Is the Equal Rights Amendment Now Law?

Instead of ending a decades-long political battle, the ratification of the Equal Rights Amendment (ERA) by Virginia lawmakers on January 15 2020 likely means the next step in an ongoing legal fight.

The state House of Delegates and Senate voted to add the amendment to the United States Constitution, making it the 38th state to do so. For an amendment to become law, it must first be passed by both houses of Congress with a two-thirds majority and then be ratified by 38 out of 50 states.

However, the Virginia vote came nearly four decades after the final deadline set by Congress for its ratification; as of June 30 1982, only 35 states had officially approved the ERA, which was first passed in both the Senate and the House ten years earlier.

The ratification of the ERA in Virginia followed similar votes in Nevada in 2017 and Illinois a year later. In November 2019, the House Judiciary Committee advanced a joint resolution revoking the deadline, which would pave the way for the ERA to become a law.

But a month after the resolution was advanced, attorneys general for three states — Alabama, Louisiana, and South Dakota — filed a federal lawsuit arguing that the national archivist should be blocked from adding the Equal Rights Amendment to the Constitution because of the expiration of the 1982 deadline.
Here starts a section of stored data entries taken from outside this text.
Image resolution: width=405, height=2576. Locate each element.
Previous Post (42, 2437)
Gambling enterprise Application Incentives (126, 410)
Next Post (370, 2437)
In arguing against the ERA to become a law, Alabama Attorney General Steve Marshall engaged in transphobic fearmongering and pushed a little disinformation of his own in the process.

“What we’ve seen, for example, with states that have passed their own version of the Equal Rights Amendment is that they’ve allowed for boys to participate in girls athletics,” Marshall told National Public Radio. “We’ve seen that several states have required taxpayer-funded abortions.”

In reality, the amendment states, “Equality of rights under the law shall not be denied or abridged by the United States or by any State on account of sex.” Twenty-one states have a version of the amendments included in their respective constitutions.

The Justice Department also weighed in against ratifying the ERA sooner than later, saying in a December 2019 opinion that because of the expiration of the original deadline that the measure would have to be passed again by Congressional vote and then re-sent for ratification.

“The fact that it’s almost 2020 and there are still states that are trying to block women’s equality from being a part of the U.S. Constitution is repugnant,” Virginia Attorney General Mark Herring said about the lawsuit in December 2019.

On March 17 2021, the House passed a joint resolution removing the deadline for ratifying the ERA. The resolution was approved on a 222-204 vote.

Updated March 17 2021, 11:54 a.m. PST: Updated with note on the passage of a House joint resolution removing the deadline for approval of the Equal Rights Amendment.